EXCERPT Start Marker

Lyme disease, or systemic tick-borne borreliosis, is a recurrent transmissible natural focal infection caused by the spirochete Borrelia burgdorferi (motile, spiral-shaped, gram-negative bacteria).
The disease is characterized by a staged clinical picture:
- stage 1 develops 3-33 days after an insect bite (tick) and is manifested by fever, erythematous migratory rash (in 85% of patients);
- stage 2 occurs 4 weeks after the bite; 10% of patients develop cardiac pathology, 15% develop neurological symptoms (symptoms of aseptic meningitis, Bell's palsy, peripheral neuropathy);
- Stage 3 develops 6 weeks (up to several years) after the bite in 60% of untreated patients, manifested by arthritis (often regarded as juvenile rheumatoid); reinfection may occur.
To confirm the diagnosis, the ELISA method is used to detect specific IgM and IgG antibodies to Borrelia.

EXCERPT End Marker
DATA SECTION Start Marker

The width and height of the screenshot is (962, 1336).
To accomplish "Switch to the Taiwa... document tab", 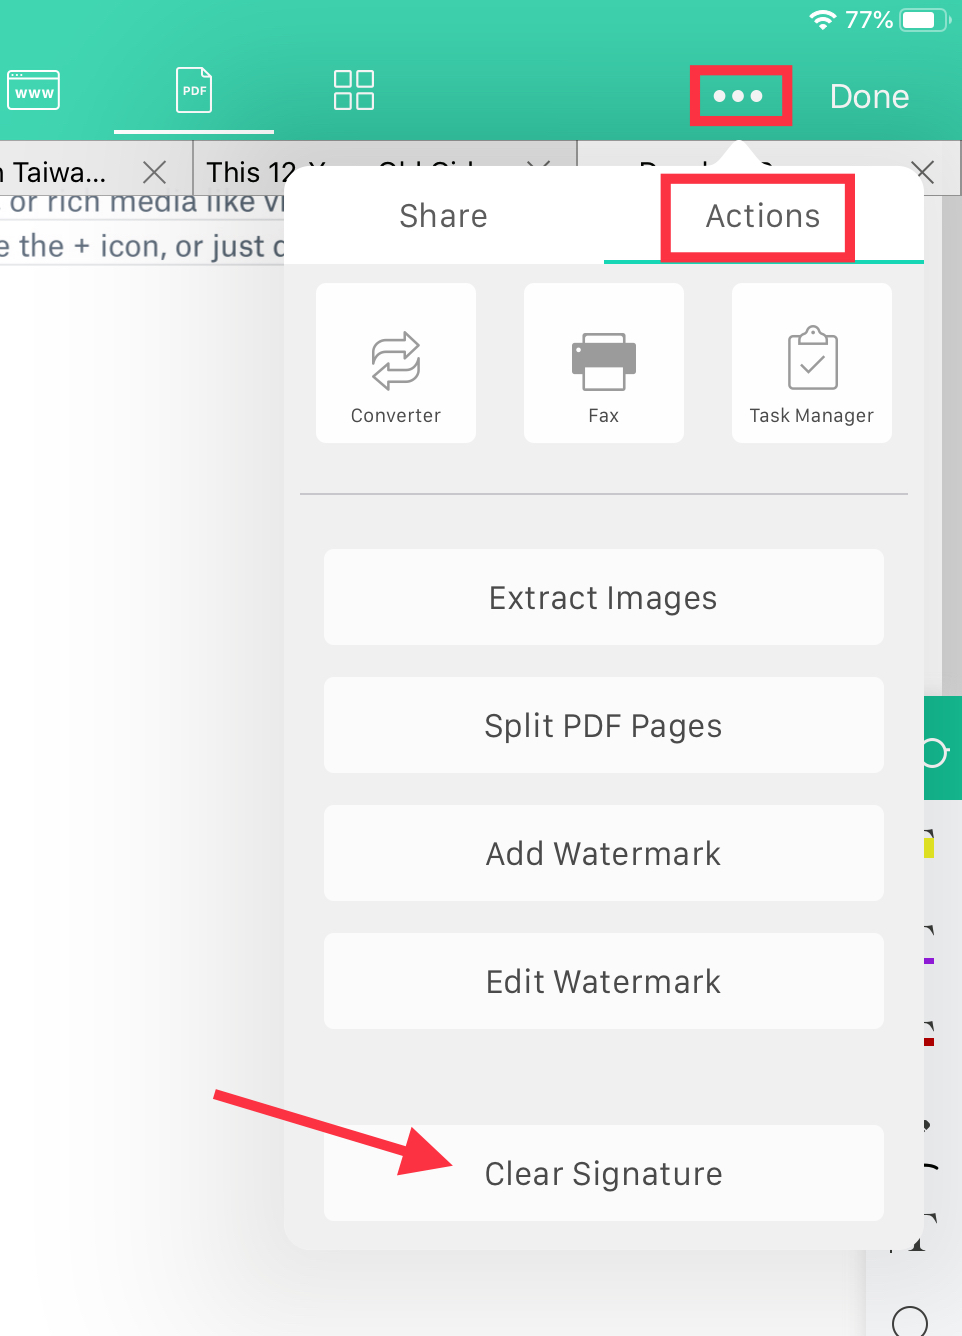I will 60,173.
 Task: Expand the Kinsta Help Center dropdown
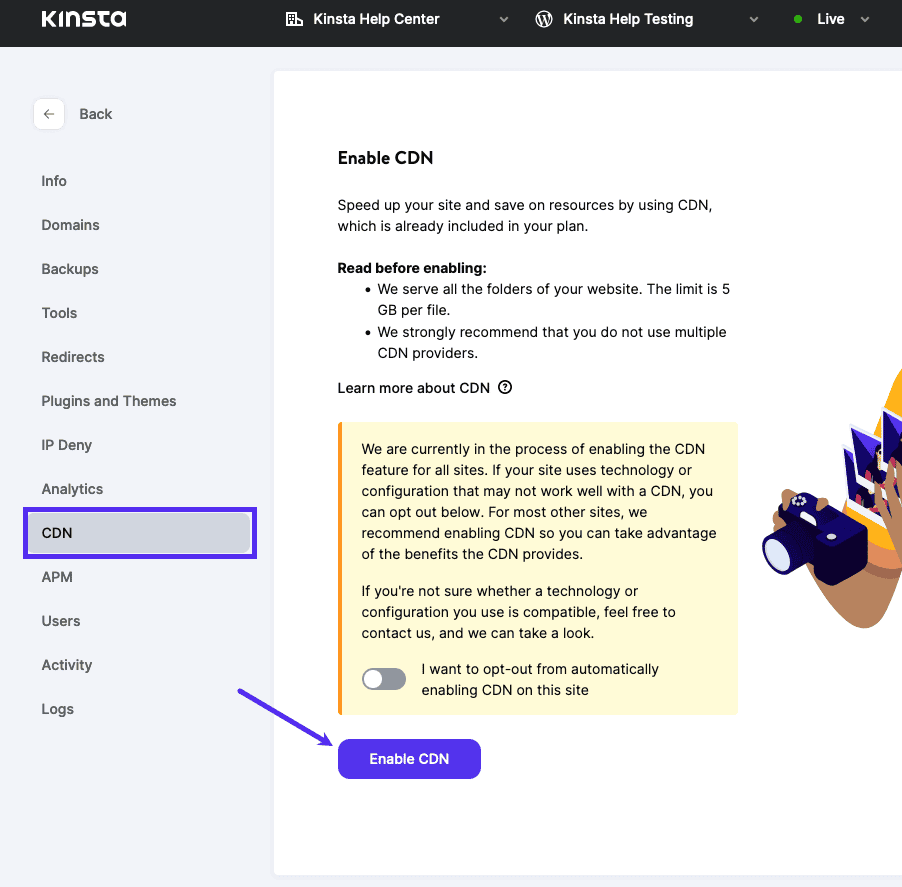[503, 18]
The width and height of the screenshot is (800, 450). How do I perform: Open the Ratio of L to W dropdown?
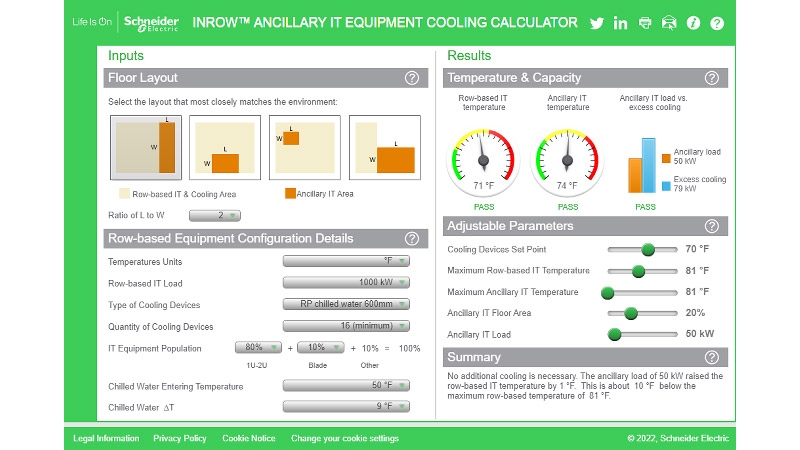tap(215, 215)
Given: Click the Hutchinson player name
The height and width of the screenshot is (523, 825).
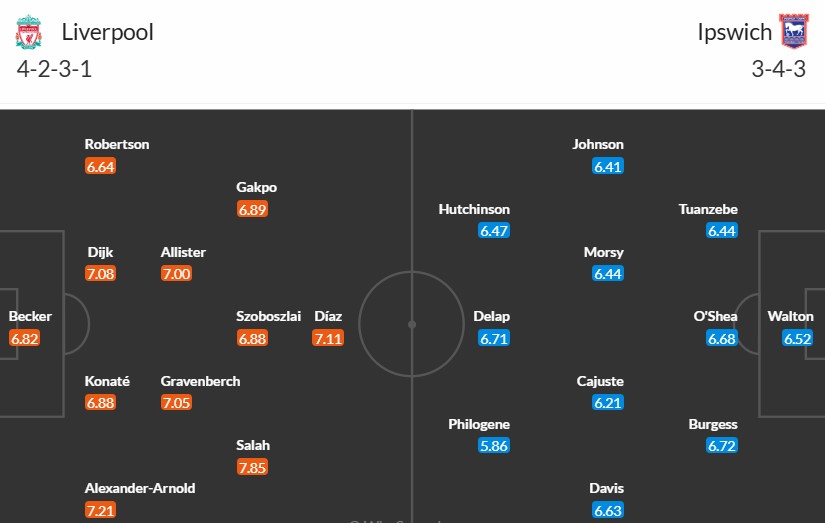Looking at the screenshot, I should click(x=474, y=209).
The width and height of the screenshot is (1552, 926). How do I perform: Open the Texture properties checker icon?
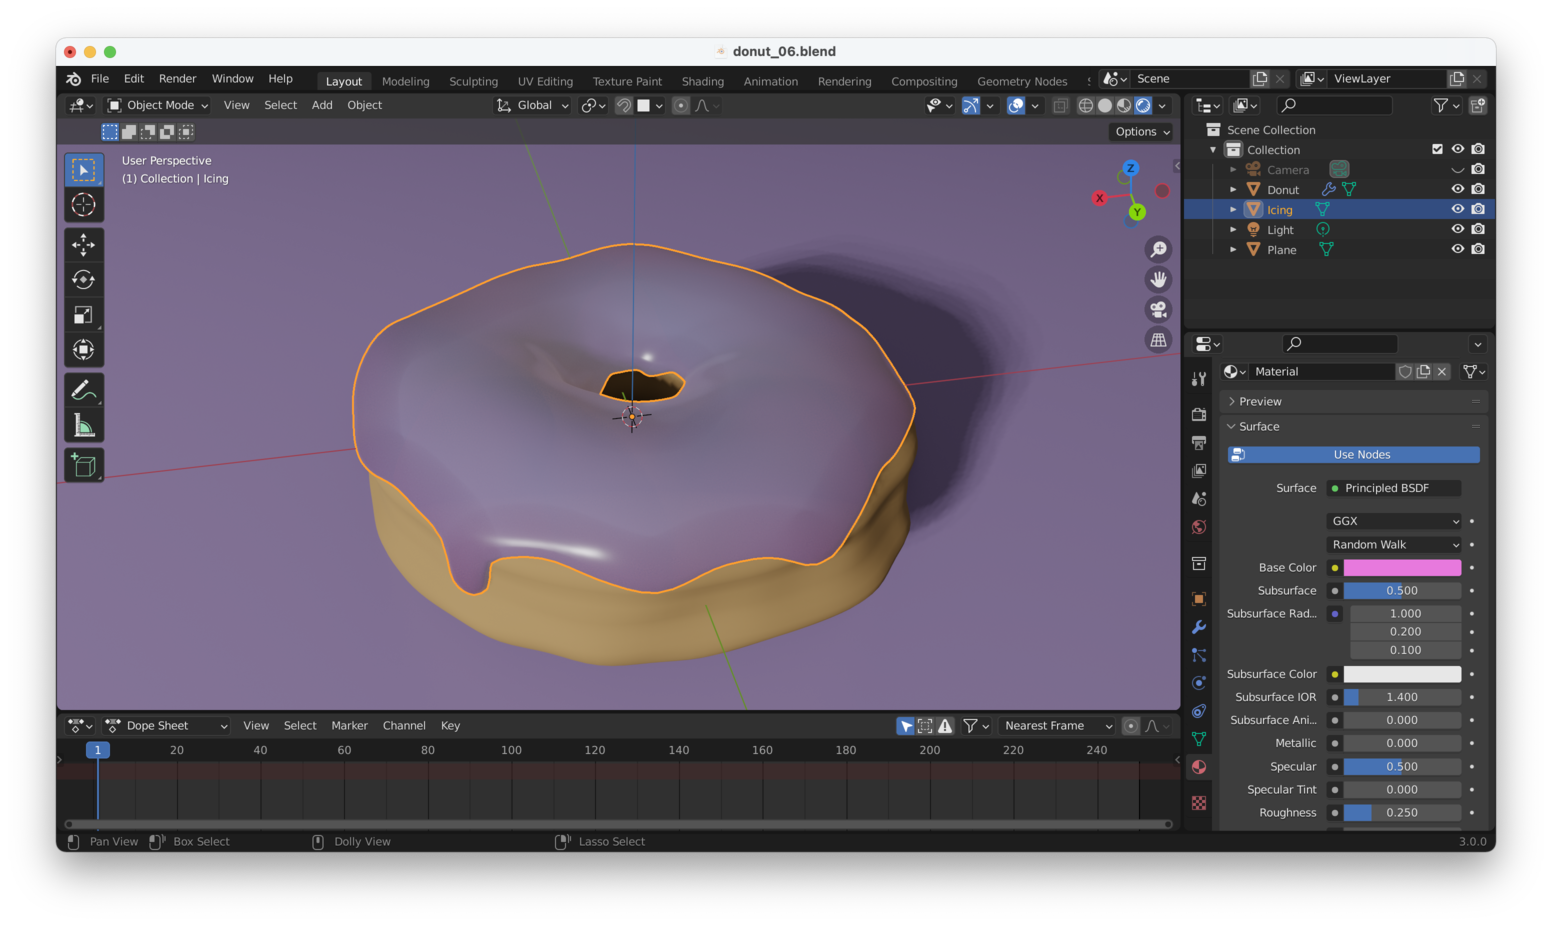tap(1199, 802)
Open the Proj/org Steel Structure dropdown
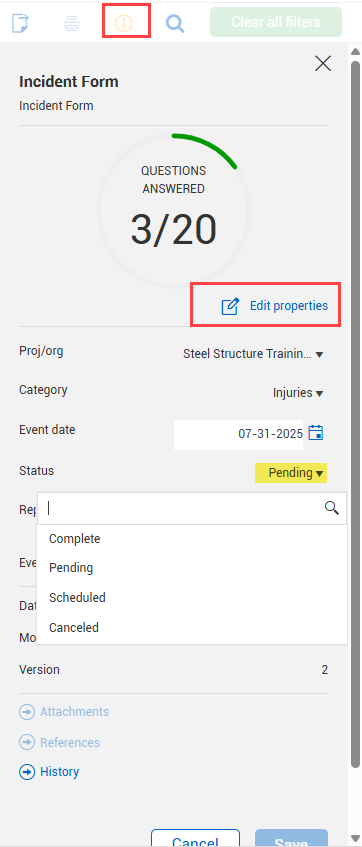362x847 pixels. (253, 354)
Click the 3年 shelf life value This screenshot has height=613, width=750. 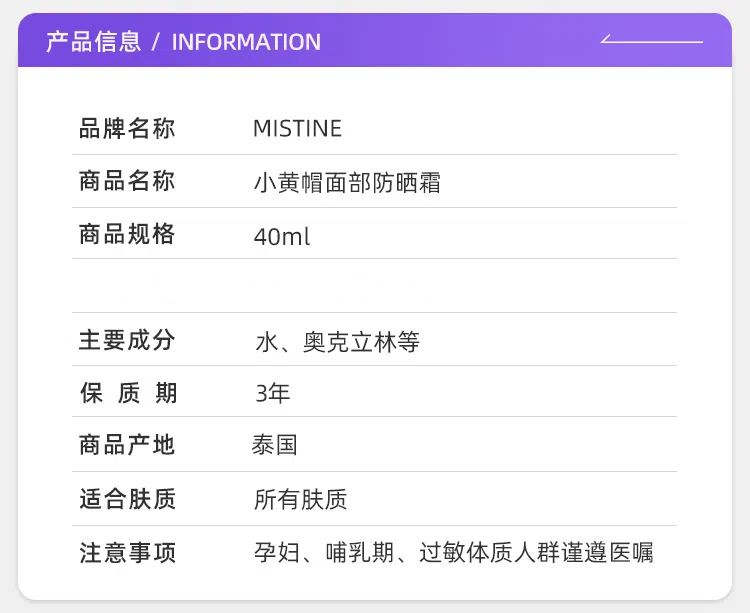(x=272, y=394)
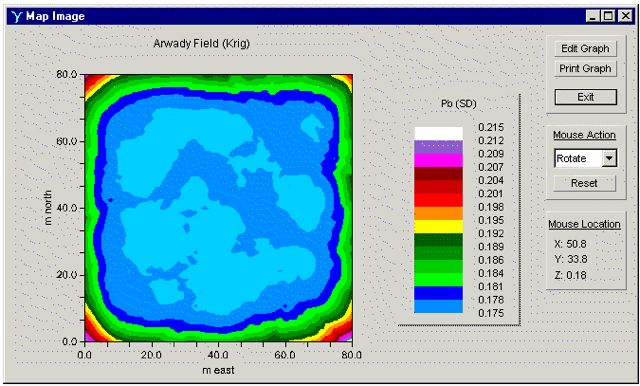The height and width of the screenshot is (386, 640).
Task: Exit the Map Image window
Action: pyautogui.click(x=585, y=97)
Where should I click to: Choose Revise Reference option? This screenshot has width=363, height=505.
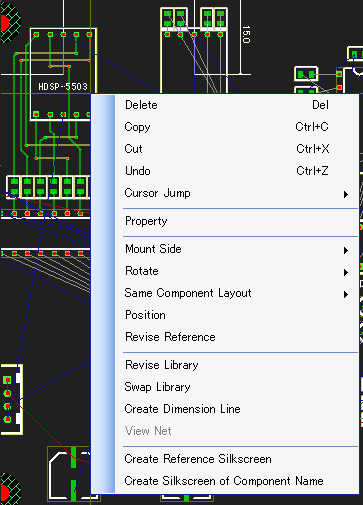tap(237, 337)
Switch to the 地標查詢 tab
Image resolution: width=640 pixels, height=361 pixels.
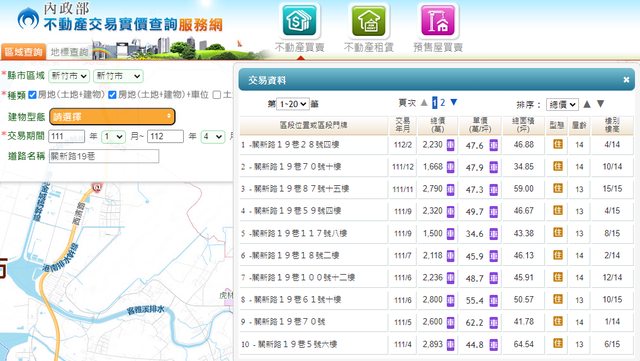69,52
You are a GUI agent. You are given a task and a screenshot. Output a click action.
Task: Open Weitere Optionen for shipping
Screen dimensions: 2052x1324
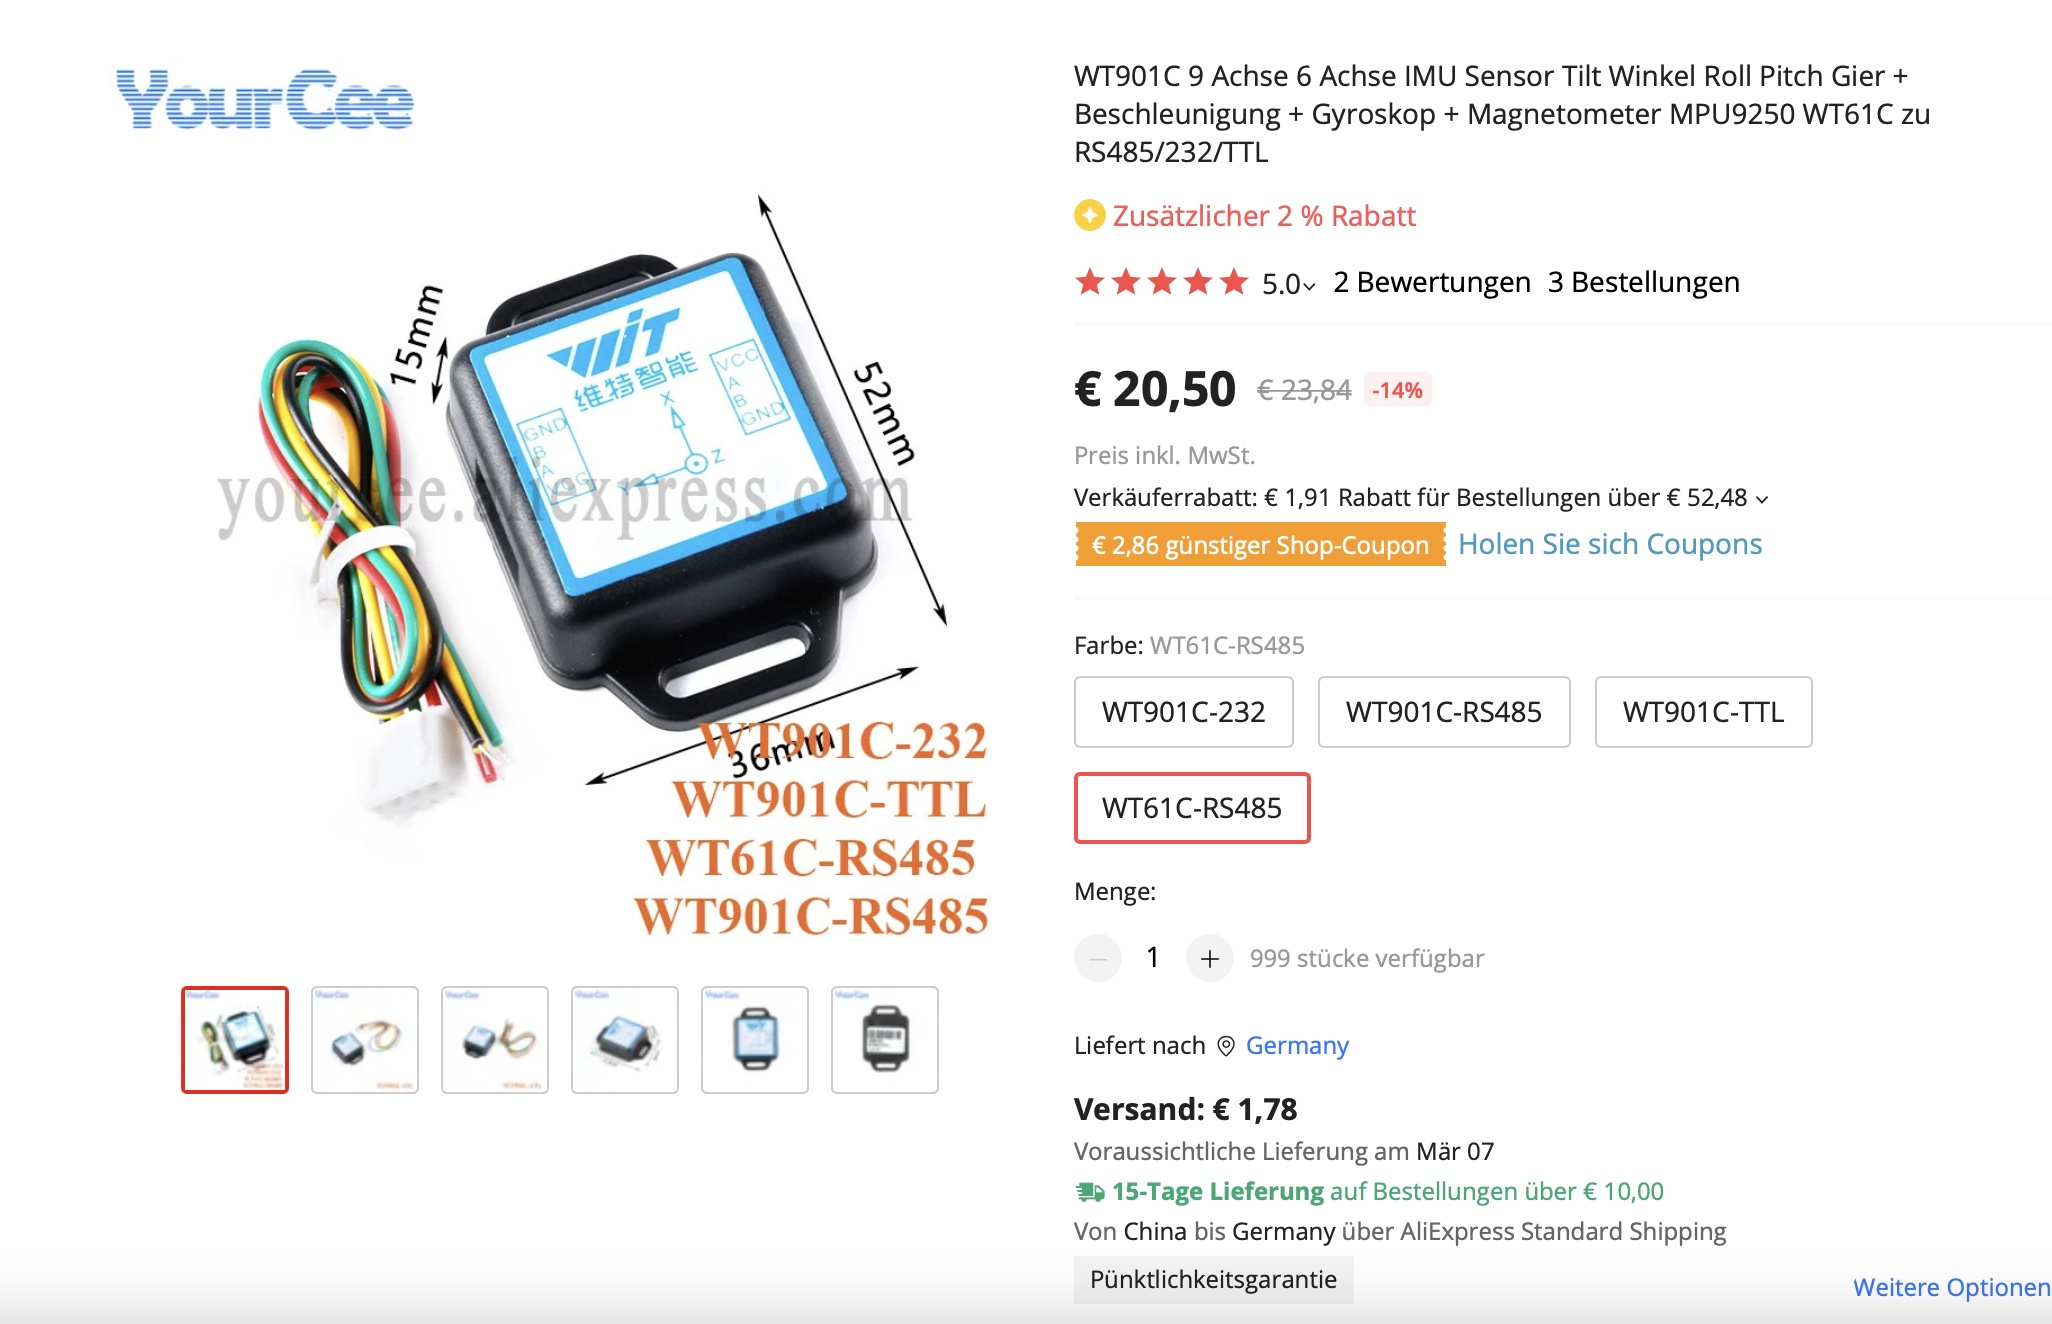coord(1951,1287)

DATA SECTION End Marker

# DIRECTIONS
A) According to the Lyme disease text, what organism causes the disease?
B) Translate this sentence from the Lyme disease text into Spanish: "To confirm the diagnosis, the ELISA method is used to detect specific IgM and IgG antibodies to Borrelia."
The items have no connection to the Lyme disease text.

# TASK-BY-TASK OUTPUTS
A) The spirochete Borrelia burgdorferi causes it.

B) Para confirmar el diagnóstico, se utiliza el método ELISA para detectar anticuerpos IgM e IgG específicos contra Borrelia.